Purchasing a new home is a very exciting process but can seem like a daunting task especially for first time home buyers. Researching key terms ahead of time will help your home buying process go as smooth as possible. Here are six helpful real estate terms to know.
Helpful Real Estate Terms to Know
Multiple Listing Service
The Multiple Listing Service (MLS) is a database of past and current relate estate listings in a given area. Each region has their own MLS and only licensed real estate agents have access to the listings. However, real estate agents can research listing in the MLS, and can send buyers direct links for listings.

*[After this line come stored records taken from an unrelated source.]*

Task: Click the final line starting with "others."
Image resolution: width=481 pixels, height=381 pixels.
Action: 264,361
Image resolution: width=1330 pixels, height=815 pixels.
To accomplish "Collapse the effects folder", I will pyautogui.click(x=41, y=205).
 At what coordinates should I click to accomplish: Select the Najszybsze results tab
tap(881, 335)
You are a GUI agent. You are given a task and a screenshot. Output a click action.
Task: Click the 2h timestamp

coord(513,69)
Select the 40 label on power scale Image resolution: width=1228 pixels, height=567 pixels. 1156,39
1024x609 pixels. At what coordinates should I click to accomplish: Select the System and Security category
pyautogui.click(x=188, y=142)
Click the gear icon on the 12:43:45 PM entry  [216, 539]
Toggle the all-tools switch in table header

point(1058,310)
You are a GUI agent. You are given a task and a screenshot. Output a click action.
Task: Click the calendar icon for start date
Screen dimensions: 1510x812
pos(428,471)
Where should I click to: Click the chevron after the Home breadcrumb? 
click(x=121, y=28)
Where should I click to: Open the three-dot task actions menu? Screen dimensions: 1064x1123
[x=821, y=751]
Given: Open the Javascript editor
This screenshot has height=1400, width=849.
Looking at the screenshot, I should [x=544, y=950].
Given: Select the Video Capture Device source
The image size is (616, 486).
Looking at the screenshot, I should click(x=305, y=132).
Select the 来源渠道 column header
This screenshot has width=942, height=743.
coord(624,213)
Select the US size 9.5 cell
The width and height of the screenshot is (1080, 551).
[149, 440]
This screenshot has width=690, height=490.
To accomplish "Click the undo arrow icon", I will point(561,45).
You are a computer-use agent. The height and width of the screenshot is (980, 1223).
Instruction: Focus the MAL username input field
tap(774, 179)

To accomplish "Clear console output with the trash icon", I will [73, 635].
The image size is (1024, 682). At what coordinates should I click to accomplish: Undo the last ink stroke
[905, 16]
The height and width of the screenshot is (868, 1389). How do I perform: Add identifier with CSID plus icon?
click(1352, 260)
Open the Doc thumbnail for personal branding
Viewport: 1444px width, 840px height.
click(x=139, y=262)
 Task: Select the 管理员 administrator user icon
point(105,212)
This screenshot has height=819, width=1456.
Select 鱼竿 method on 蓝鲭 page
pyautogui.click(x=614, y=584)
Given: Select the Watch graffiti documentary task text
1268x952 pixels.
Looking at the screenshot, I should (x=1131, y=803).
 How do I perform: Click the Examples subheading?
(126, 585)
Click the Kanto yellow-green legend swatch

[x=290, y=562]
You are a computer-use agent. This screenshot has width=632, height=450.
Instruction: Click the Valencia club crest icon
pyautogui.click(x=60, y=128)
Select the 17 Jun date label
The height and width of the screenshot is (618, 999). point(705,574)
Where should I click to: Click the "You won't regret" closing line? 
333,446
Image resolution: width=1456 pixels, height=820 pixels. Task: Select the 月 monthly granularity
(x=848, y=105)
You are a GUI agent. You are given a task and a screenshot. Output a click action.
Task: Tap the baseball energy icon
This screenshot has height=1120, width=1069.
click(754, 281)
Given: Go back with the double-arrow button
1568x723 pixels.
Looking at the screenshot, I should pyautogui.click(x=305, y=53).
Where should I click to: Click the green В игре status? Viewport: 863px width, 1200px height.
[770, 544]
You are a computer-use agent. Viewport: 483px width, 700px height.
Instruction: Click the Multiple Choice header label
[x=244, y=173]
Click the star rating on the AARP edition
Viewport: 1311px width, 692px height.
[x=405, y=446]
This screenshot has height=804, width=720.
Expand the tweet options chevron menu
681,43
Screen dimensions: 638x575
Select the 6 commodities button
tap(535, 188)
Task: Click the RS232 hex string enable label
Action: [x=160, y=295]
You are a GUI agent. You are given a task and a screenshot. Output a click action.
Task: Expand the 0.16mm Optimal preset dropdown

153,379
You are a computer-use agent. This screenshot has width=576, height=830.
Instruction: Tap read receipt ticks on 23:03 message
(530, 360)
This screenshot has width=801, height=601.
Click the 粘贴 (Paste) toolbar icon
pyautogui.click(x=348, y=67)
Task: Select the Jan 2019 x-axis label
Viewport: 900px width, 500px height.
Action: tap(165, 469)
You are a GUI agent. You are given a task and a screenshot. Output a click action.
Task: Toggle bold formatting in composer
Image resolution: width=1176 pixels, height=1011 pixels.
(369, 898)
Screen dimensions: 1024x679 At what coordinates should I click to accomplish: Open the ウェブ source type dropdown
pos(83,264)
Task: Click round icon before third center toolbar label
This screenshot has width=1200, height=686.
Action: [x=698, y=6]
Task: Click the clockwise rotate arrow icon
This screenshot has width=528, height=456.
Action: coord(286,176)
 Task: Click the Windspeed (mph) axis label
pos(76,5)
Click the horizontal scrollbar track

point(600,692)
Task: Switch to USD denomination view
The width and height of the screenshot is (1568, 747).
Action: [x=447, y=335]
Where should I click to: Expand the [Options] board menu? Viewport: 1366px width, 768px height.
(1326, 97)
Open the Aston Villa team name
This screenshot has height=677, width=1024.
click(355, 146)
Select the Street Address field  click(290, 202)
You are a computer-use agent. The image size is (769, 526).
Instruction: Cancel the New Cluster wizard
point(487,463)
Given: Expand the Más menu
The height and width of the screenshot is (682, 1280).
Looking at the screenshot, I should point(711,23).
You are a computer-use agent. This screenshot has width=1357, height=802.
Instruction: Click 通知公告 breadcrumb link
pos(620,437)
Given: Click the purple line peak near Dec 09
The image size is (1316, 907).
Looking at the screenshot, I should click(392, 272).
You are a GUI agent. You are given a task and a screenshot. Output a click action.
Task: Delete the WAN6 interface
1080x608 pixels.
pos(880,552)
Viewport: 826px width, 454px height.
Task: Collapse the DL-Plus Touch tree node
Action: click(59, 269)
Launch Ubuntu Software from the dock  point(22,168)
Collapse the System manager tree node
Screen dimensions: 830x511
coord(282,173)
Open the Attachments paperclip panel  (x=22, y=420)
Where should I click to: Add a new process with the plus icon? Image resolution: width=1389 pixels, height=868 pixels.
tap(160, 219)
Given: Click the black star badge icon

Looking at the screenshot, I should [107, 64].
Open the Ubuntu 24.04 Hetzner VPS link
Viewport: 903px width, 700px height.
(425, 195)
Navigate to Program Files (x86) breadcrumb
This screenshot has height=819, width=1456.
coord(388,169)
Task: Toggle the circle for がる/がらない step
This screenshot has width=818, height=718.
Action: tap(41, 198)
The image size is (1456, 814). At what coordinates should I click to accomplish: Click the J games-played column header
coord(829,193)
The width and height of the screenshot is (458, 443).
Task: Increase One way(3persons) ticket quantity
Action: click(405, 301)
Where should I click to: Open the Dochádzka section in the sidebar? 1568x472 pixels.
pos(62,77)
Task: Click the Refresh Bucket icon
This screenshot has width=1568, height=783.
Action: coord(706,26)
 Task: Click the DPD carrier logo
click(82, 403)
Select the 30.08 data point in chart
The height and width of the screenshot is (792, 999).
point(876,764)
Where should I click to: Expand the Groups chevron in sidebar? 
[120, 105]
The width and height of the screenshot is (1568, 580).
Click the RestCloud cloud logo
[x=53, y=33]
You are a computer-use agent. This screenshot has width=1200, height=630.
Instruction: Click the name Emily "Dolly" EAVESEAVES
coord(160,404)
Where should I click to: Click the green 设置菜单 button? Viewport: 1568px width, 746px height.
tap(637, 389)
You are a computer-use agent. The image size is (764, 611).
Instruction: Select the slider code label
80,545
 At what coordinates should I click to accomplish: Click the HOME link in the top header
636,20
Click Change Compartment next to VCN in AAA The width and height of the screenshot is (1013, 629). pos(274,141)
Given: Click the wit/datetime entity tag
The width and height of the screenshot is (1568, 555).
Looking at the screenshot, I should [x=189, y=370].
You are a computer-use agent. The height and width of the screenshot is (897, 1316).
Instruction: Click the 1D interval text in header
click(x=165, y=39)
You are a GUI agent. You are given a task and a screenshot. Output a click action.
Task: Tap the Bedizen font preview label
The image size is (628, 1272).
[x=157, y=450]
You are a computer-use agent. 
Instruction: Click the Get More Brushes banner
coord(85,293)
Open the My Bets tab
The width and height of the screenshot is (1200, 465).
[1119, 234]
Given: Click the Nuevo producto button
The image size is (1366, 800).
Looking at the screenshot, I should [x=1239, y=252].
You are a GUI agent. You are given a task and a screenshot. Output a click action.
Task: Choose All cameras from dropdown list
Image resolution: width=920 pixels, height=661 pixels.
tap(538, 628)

Pre-Qualification vs. Pre-Approval
Two of the most helpful real estate terms to know are pre-qualification and pre-approval. A pre-qualification gives you a financial overview of the mortgage you may qualify for. When a lender takes a look at your credit, income and assets, and other key pieces of documentation, you are pre-qualified. While pre-qualification sounds like pre-approval, they are two different terms. A pre-approval is an official statement from the lender stating which specific mortgage and how much home you qualify for. Going to open houses with a pre-approval letter is a good idea as it tells the seller you are serious about buying at this time.
Closing costs are in addition to the down payment and final sale price of the home. Because of this, closing costs should be considered when making your home decision. These costs usually make up 2 to 5 percent of the home price. Closing costs may include loan processing costs, title insurance, excise tax, and other forms of local taxes.
The primary purpose of an escrow for a real estate title transfer is to have a trusted third party hold the seller’s deed to the property, which will be delivered to the buyer upon closing. Escrow offers protection for home buyer with funds being held until the deal is closed.
Once you select a home, you put down a deposit, known as earnest money. This shows the seller you are committed to buying this specific home. Once deposited, earnest money is held in escrow while final contracts are finalized. When you do close on your home, these funds are applied toward your down payment and closing costs.
Fixed Rate vs. Adjustable Rate Mortgage
In a fixed rate mortgage, the interest stays the same for the life of the loan. In an adjustable rate mortgage, the interest rate can change over the course of the five, seven, or ten-year intervals (depending on the specific adjustable rate loan type).